[Task directions]
From the entries that follow, copy every line with the word "Click".

[Supplied entries]
___

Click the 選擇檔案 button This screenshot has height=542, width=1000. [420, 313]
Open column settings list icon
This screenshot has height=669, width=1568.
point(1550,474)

___

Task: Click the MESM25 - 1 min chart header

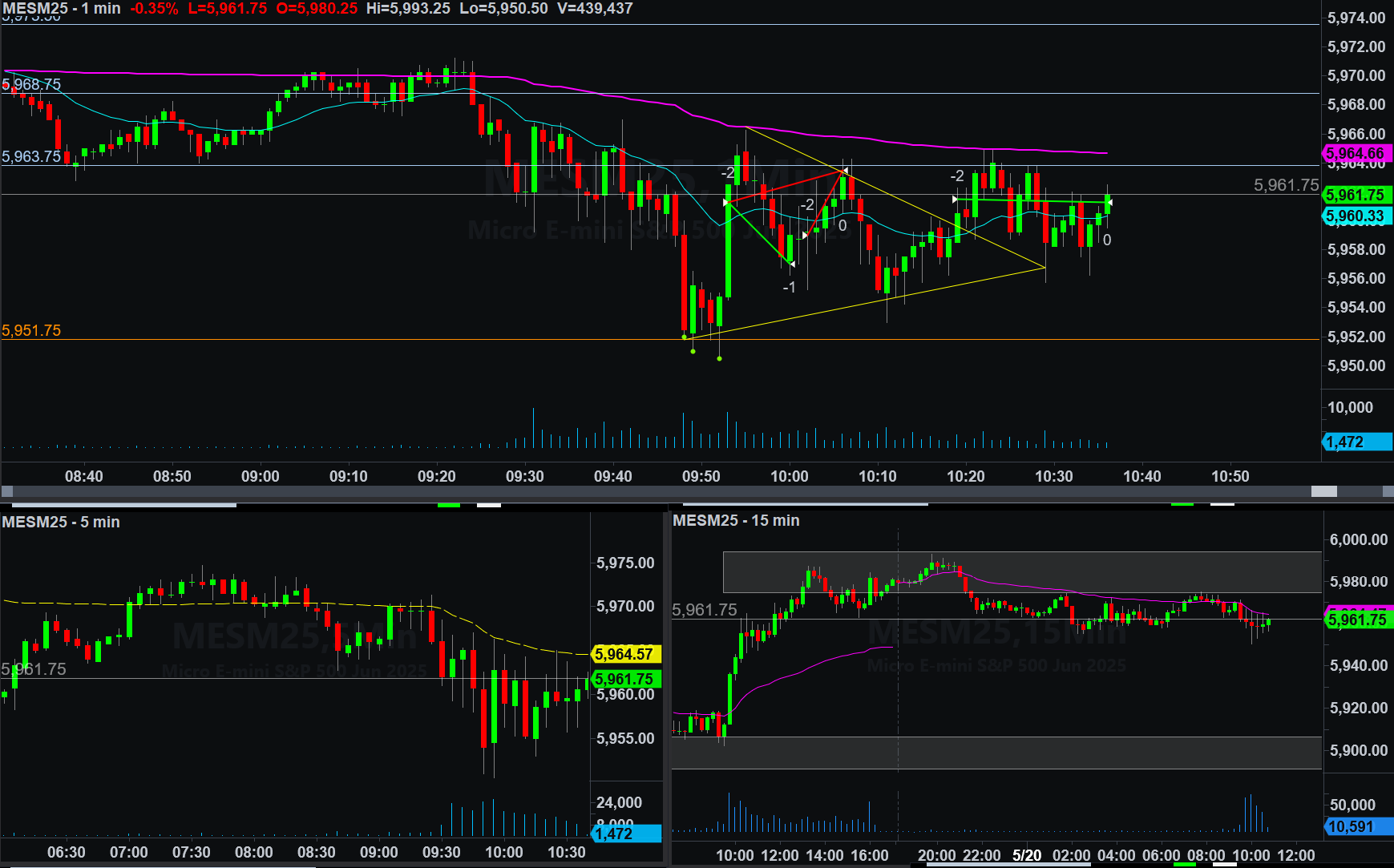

___

[Output of the exercise]
Click the 選擇檔案 button This screenshot has height=542, width=1000. [420, 313]
Task: Click the MESM25 - 1 min chart header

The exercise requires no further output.